• _PROBLEM_:
Go through the data below and copy each line that includes "Image".

(Records from a data collection)
----
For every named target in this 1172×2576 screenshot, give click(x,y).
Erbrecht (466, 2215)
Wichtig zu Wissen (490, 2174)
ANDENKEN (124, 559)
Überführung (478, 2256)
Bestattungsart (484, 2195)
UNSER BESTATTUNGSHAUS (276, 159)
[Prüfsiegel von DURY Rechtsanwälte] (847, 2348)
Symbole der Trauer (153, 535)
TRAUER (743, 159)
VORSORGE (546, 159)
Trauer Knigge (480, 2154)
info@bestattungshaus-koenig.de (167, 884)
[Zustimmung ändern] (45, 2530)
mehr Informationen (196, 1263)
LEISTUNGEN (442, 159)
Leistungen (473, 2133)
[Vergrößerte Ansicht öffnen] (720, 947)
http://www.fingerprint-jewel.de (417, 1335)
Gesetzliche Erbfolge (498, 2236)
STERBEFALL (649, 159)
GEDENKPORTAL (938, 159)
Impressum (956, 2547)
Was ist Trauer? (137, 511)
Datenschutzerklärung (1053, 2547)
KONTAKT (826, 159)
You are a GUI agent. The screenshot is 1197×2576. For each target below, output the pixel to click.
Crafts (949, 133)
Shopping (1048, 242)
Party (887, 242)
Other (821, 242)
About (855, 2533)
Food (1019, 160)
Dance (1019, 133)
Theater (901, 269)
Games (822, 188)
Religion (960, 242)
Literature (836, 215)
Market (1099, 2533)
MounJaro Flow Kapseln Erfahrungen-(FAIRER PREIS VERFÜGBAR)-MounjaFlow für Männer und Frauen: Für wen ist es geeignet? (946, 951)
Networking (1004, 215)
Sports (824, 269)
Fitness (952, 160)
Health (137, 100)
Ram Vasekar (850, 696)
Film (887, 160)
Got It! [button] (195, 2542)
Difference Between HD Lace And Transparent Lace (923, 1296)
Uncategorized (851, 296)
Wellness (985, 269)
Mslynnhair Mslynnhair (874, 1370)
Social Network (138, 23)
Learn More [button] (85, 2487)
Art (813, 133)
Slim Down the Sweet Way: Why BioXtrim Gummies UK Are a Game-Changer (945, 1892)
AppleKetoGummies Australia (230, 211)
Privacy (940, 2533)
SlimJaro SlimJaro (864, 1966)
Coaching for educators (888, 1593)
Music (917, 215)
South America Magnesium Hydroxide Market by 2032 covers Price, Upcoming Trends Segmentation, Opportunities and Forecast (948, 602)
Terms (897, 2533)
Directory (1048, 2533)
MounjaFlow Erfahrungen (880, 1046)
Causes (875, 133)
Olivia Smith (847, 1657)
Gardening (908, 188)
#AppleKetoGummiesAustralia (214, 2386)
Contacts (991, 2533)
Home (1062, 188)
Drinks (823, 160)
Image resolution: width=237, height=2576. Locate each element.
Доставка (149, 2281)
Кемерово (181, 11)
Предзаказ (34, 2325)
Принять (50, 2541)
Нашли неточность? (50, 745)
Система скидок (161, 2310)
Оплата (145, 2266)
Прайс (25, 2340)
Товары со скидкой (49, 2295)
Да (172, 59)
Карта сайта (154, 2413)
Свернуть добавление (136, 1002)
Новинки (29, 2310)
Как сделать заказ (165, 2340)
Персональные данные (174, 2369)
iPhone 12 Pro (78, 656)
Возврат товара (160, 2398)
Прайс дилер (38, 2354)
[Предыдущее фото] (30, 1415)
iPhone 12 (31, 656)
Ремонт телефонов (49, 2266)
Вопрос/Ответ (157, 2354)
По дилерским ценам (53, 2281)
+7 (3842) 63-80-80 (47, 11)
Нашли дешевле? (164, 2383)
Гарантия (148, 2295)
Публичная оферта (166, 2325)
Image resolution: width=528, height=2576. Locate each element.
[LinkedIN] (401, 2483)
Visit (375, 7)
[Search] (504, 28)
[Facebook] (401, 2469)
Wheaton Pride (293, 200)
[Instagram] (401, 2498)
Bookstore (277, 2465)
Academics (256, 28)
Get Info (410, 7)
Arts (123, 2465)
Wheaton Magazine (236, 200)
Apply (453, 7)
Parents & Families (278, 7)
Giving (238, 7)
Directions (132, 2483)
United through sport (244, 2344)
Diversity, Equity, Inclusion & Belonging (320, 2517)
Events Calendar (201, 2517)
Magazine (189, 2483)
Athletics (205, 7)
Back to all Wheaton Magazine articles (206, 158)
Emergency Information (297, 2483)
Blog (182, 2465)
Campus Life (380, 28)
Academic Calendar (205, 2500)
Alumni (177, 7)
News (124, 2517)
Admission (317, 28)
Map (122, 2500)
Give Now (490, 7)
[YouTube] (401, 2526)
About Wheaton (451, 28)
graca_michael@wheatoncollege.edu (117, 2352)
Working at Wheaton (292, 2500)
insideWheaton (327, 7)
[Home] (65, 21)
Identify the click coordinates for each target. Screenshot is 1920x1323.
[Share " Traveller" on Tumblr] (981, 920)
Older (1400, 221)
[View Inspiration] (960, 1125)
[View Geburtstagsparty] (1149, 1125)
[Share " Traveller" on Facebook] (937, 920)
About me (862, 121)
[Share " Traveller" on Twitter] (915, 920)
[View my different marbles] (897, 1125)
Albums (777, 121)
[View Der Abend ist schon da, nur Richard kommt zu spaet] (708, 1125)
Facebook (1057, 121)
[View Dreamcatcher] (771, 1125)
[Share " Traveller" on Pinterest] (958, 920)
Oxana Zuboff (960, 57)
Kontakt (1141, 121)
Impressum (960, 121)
----
• _RESULT BELOW_:
Image resolution: width=237, height=2576. Locate each element.
Image resolution: width=528, height=2576. Locate each element.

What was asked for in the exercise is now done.